Connect, Design, Enable (CoDE) Funding Redesign
As a lean team of 2 designers, a clinical coordinator and project manager, we pushed to improve and enhance the experience of winning an innovation grant, (CoDE).
Mayo Clinic - Center for Innovation
Service Designer / Design Strategist
How can we more effectively manage 8-10 projects and deliver a consistent experience while increasing team's design thinking capacity?
WHAT I LEARNED
How to speed up research and utilize more active research techniques
Apply learnings from other work more quickly
How to apply structure that provided consistency as well as personalization
Added structure with weekend design and leadership bootcamp.
A pre and post survey to capture feedback and more objectively view CoDE.
We better utilized which projects truly needed and desired design and focused our design effort there versus being spread too thin.
I worked on a team called the Innovation Accelerator with the goal of educating and spreading design thinking throughout the organization. I was one of two designers working with CoDE projects, an internal grant competition awarded to 8-10 ideas a year. In addition to funds, recipients received support from the Innovation Accelerator’s service designer, clinical coordinator and project manager.
Over my 4 years on the Innovation Accelerator I contributed and oversaw on 34 CoDE projects. I lead and provided substantial design support to 18 projects.
We initially divided projects by designer with each creating their own design plan and timeline based on the funded team. However, after two years of running the program we looked for ways to improve. We started with talking to past recipients and ran a workshop with our team to identify where there were gaps and barriers in how we were working.
Based on all the knowledge we had of past recipients and our experiences we were able to identify different types of teams and their expectations of working with CFI. We then created our own guidelines of what a recipient was expected to do and how we were to work together. We realized waiting until the grant money official kicked meant we were already behind. We set up initial consults with teams after they were awarded their grant to identify their expectations, goals and what success meant to them. This helped us decide how to allocate our lean resources to be most effective.
We then made each team go through a bootcamp weekend where we brought in industry professionals and partners to provide an outside perspective on design, teach basic design thinking skills as well as leadership and change management techniques. This gave teams who typical have no time in their clinical schedule to really focus heads down on their idea.
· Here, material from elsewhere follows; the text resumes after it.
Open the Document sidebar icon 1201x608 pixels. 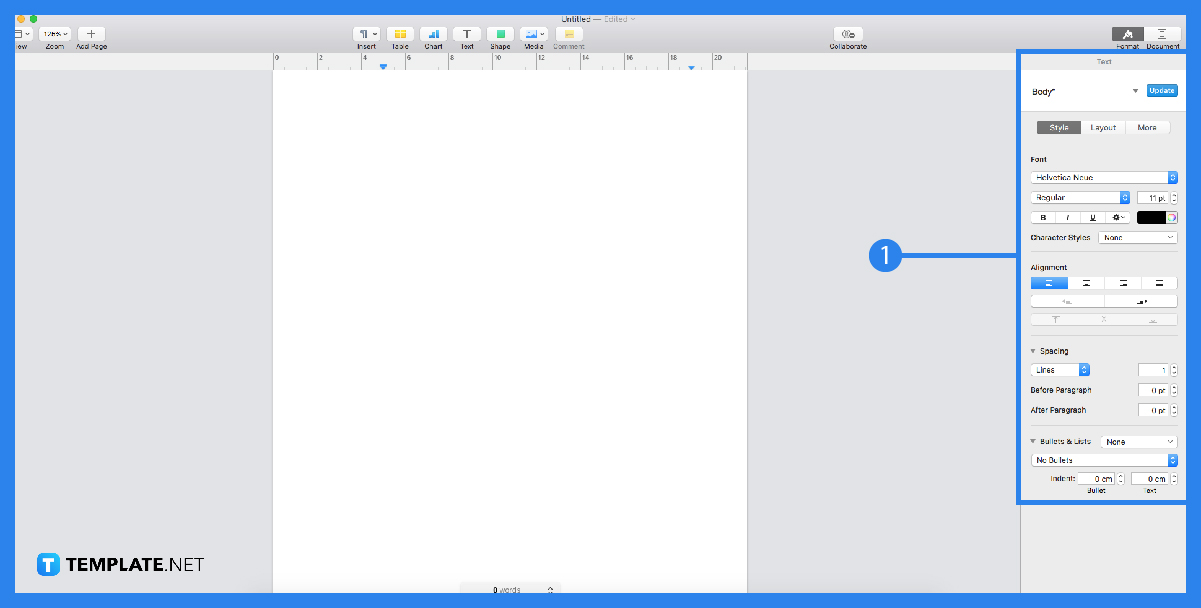pos(1162,33)
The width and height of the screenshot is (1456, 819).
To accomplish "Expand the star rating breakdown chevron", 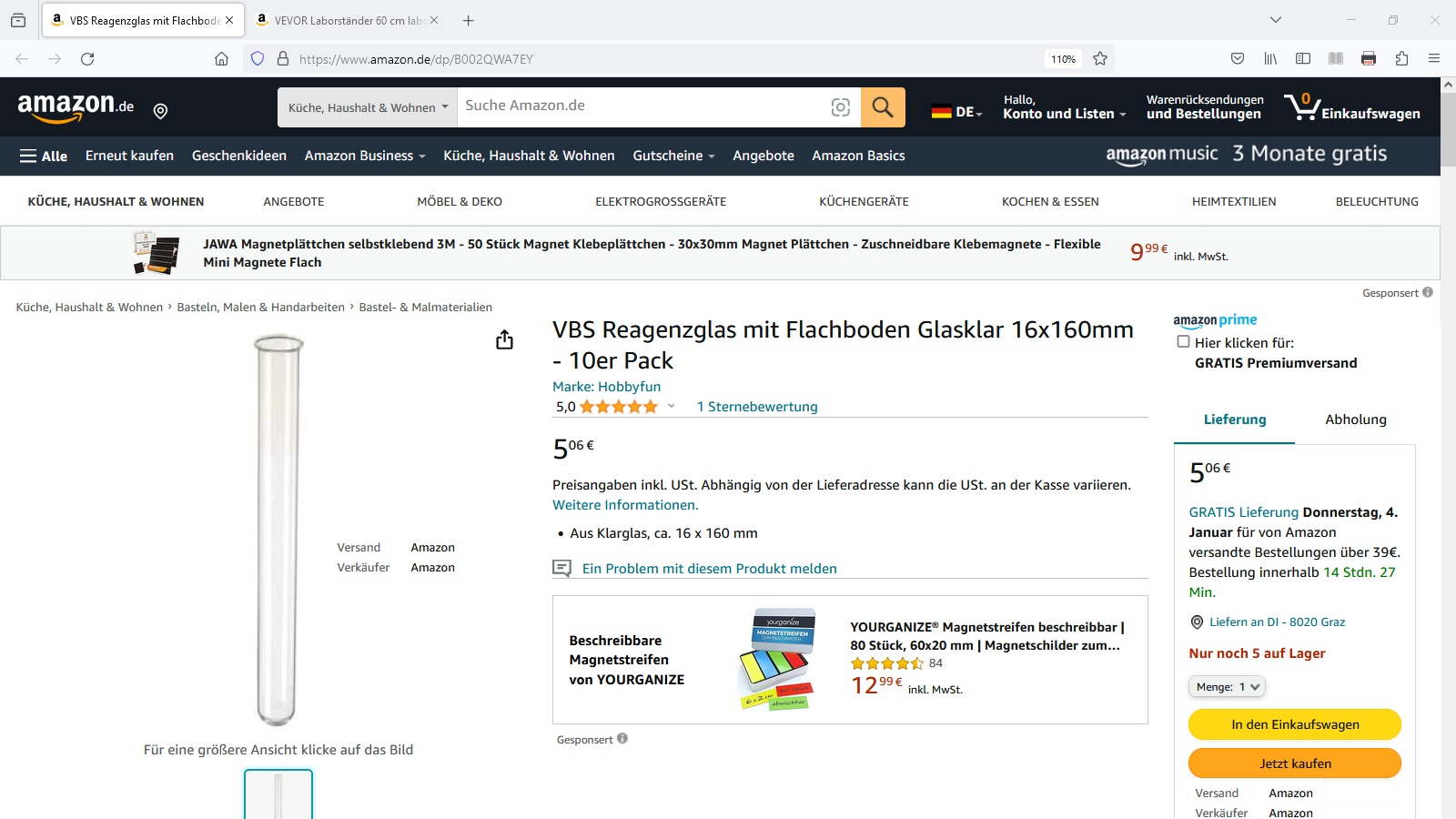I will point(672,406).
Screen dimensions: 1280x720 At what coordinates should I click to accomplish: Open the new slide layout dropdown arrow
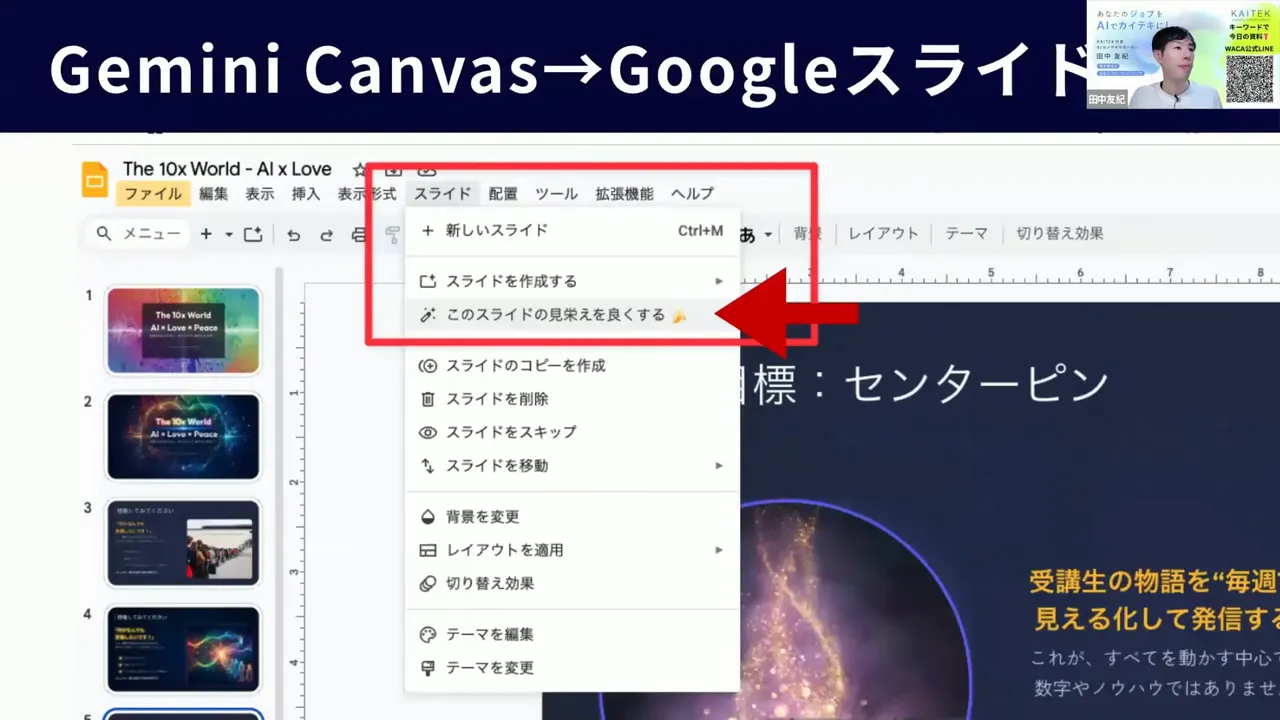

We had each team facilitate their own blueprinting exercise of the weekend and start to create diagrams and prototypes so they would be more comfortable with this concept throughout the year. We were able to provide input and synthesis effectively and efficiently starting teams off quickly in the new year. We also condensed our research and observation phases in order to get teams to experiments and pilots more timely. We structured our research as not to jeopardize the value in the work but in a way that reduced re-inventing the wheel. In doing so we were able to address institutional barriers to implementation sooner and provide more support to our teams.